*** Opening of Data for processing ***

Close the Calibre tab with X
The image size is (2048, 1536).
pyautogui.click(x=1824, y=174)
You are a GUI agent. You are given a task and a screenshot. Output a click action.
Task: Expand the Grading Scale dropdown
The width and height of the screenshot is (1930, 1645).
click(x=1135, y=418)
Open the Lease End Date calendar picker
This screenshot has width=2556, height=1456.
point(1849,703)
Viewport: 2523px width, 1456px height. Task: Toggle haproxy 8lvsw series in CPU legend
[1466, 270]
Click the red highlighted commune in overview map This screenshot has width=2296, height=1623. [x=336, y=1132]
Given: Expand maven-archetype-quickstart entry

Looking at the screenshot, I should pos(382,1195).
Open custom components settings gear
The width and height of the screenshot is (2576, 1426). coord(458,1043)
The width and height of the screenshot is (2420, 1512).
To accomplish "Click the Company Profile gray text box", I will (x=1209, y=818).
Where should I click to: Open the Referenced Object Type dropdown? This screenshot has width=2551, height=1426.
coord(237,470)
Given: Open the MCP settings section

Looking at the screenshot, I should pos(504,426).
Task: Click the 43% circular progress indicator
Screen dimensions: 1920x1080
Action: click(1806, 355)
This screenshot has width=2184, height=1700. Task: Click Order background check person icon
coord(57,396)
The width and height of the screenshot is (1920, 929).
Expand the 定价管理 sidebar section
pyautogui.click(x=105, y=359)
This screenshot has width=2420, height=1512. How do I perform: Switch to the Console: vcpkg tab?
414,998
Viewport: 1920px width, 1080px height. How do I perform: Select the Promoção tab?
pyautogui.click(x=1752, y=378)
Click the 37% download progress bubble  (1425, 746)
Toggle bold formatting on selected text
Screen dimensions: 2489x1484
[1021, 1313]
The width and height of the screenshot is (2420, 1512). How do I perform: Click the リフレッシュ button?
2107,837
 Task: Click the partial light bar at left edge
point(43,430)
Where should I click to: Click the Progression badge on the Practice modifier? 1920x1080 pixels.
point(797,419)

*** Close of Data for processing ***

Across the whole listing above, determine how many lines hold the word "text". Only that number is wanted.

2